新ショウガの甘酢漬けの作り方は実に簡単だ。まず赤い部分を残してスプーンなどで薄い皮をこそげとり、スライサーなどで薄切りにする。30分ほど水にさらした後、サッと熱湯にくぐらせて冷ます。あとは酢と砂糖と塩で作った甘酢に漬けるだけだ。冷蔵庫で2日ほど寝かせたら食べられる。

私は過去にこの「水にさらす」「熱湯をかける」というプロセスを省略して作ったことがあった。ショウガには身体にいい成分が含まれているというので、少しでもその成分を逃すまいとしたためだが、これが大失敗。

この方法だと辛みが強くておいしくないし、きれいなピンク色にならない。健康よりもおいしさを優先する人は昔ながらのレシピで作ることをおススメする。

「ガリ」という名前でも呼ばれ、これはすし飯を「シャリ」、お茶を「アガリ」と呼ぶ、すし店の符丁のひとつ。つまり、店の仲間うちで通じる言葉のひとつだったが、いまや一般名詞となっている。

その名の由来はショウガを噛(か)むとき、あるいは包丁で薄く切るときに「ガリガリ」と音がするからとか。意外と単純な理由でちょっと拍子抜けである。

すしに添えられる理由は、口の中がリフレッシュされるためその都度すしがおいしく食べられるから。また、ジンゲロール(ギンゲロールとも)と呼ばれる発汗作用を促す成分が含まれているので、生魚を食べても体が冷えないからという。

「ショウガには殺菌作用があり、食中毒を防ぐために生魚を使うすしに添えられるようになった」と聞いたこともある。が、実際にはジンゲロールには一部の菌には抗菌作用が働くものの、食中毒を防ぐほどの効力は残念ながらないそうだ。

ガリ同様、さまざまな料理に添えられる「紅ショウガ」はショウガを「梅酢」(梅干しを漬けた後の漬け汁)に漬けたもの。

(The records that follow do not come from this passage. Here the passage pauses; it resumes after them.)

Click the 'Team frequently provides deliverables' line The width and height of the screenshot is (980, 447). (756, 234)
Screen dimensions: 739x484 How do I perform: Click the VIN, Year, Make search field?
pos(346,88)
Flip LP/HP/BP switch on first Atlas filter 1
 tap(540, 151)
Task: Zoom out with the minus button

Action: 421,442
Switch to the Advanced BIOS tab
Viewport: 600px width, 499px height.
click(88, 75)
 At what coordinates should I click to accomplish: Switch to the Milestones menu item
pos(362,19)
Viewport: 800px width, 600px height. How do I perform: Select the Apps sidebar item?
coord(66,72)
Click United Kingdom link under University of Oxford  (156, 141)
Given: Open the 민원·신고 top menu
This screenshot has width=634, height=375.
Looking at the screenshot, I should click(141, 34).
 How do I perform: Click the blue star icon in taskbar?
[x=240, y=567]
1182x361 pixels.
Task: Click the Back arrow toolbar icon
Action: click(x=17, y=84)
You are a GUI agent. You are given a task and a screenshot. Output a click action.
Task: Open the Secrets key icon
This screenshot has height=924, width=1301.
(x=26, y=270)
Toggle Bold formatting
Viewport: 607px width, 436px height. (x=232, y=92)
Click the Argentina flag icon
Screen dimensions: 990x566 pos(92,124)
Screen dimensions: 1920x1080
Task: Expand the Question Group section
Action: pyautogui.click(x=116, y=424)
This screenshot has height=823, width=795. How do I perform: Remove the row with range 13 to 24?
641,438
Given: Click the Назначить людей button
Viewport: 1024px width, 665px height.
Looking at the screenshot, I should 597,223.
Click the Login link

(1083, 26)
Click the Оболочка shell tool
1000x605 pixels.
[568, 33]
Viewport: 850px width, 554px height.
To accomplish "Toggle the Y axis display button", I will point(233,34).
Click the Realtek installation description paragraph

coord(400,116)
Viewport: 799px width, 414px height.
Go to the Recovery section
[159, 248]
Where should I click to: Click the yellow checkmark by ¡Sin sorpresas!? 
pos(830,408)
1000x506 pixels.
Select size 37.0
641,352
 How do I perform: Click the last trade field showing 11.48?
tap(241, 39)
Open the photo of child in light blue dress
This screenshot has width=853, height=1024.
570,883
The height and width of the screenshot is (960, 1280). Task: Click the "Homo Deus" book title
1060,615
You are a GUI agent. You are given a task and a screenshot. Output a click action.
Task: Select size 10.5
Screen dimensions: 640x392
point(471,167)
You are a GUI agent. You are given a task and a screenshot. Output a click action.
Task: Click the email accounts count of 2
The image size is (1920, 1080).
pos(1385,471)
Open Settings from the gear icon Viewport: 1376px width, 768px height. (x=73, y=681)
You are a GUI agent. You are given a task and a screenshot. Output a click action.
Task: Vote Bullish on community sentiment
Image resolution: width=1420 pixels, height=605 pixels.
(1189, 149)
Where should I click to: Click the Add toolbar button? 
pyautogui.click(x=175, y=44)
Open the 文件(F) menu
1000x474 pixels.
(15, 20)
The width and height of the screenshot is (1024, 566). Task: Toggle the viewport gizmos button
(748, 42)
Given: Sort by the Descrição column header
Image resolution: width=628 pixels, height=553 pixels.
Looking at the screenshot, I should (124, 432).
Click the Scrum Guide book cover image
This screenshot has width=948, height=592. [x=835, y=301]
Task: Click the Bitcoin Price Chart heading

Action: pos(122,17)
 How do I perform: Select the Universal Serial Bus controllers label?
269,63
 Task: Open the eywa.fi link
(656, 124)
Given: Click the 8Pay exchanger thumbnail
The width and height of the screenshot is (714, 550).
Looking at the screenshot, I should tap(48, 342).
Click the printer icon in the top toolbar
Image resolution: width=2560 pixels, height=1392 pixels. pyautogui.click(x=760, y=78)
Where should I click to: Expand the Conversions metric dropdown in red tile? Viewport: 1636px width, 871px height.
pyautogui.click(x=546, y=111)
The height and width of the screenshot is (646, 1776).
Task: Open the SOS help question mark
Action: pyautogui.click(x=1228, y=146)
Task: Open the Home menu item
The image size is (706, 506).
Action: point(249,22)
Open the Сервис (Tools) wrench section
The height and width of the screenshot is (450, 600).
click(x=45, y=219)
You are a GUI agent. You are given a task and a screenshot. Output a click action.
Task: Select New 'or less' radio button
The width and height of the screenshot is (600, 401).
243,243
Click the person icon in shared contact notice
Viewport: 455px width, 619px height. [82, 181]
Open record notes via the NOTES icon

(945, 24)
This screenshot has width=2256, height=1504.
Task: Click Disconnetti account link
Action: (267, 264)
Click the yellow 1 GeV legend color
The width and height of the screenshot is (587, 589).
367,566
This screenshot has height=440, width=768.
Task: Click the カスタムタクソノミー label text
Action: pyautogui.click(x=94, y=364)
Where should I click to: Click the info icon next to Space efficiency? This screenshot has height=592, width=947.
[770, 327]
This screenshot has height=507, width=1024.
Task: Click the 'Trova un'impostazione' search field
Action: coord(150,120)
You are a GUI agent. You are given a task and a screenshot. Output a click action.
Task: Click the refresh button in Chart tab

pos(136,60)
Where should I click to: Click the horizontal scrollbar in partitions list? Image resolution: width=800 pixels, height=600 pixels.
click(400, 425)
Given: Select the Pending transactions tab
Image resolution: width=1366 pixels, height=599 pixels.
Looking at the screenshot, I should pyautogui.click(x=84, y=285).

こちらは水分の少ないヒネショウガで作られることが多い。

牛丼店で山盛りにトッピングする人も多く、紅ショウガ好きもかなり熱狂的だ。関西には根っこ丸ごとを漬けた紅ショウガをスライスして揚げた「紅ショウガの天ぷら」もあり、B級グルメとして愛されている。

生まれも育ちも関東の私としては紅ショウガを天ぷらにすることだけでも驚きだが、これにソースをかけて食べると聞いてさらに驚く。しかし、よく考えてみれば、焼きそばにもつきものだし、ソース味に合うのは間違いない。

本来脇役なのに、味つけもコテコテにして主役にしちゃうところがなんとも関西らしい。

そうそう、この時期の旬といえば、「葉ショウガ」もある。というとあまり耳慣れないかもしれないが、「谷中ショウガ」と聞けば「あぁ」と思う人も多いはず。

根っこ部分が小ぶりで白く、茎がほんのり赤くて緑の葉っぱがついているアレである。これは「谷中ショウガ」という品種があるのではなく、単に収穫方法の違い。新ショウガを葉っぱ付きのまま収穫したものが「葉ショウガ」。私たちが普段よく口にしている新ショウガやヒネショウガは「根ショウガ」と呼ぶ。

かつて東京・荒川区西日暮里から台東区谷中のあたりがショウガの産地で葉ショウガも出荷していたことから、その代名詞的な存在になったようである。

辛味が少ないので、そのままみそをつけて食べる。この時期の居酒屋メニューとしてもおなじみだ。また、葉ショウガの根の部分に衣をつけて揚げた天ぷらもウマい。

葉ショウガは脇役ではなく主役を張れる。でも、その季節は1年のうちの限られたシーズン。初夏から夏にかけて怪談話で活躍する稲川淳二さんのような存在か。

葉ショウガを軟化栽培(茎などに土を盛るなどして日光をさえぎって栽培する)したものが「矢ショウガ」とか「芽ショウガ」と呼ばれるもの。これを甘酢漬けにしたのが、焼き魚などに添えられる「はじかみ」だ。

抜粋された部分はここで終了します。